Aim: Count the lines in the rows below that contain the word "should", and reply with that number alone.
** START **
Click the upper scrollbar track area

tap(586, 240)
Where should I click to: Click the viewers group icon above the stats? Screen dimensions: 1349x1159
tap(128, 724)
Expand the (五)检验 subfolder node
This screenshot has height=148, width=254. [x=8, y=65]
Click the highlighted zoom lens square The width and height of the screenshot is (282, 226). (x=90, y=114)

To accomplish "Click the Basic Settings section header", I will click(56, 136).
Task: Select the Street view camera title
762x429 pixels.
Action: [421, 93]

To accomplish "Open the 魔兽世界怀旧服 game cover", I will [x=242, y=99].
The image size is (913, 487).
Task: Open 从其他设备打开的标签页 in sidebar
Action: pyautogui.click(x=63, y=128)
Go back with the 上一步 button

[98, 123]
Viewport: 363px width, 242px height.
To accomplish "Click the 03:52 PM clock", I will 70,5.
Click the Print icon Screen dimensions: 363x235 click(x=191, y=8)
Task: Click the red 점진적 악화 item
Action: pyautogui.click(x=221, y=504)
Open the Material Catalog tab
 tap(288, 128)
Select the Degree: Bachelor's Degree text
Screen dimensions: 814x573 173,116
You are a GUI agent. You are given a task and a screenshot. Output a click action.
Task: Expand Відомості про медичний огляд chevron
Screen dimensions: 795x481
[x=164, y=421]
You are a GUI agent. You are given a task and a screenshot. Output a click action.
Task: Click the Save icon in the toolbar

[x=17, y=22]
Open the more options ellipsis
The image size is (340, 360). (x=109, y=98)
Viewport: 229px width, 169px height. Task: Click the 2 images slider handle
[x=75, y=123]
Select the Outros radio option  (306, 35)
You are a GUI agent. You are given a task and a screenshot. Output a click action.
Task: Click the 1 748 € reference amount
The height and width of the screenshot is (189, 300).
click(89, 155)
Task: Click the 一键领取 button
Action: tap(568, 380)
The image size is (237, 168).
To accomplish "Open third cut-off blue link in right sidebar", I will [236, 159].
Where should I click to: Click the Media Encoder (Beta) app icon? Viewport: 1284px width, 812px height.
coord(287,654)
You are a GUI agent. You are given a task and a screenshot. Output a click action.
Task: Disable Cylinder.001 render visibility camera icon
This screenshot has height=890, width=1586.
** END **
Completed exercise: 2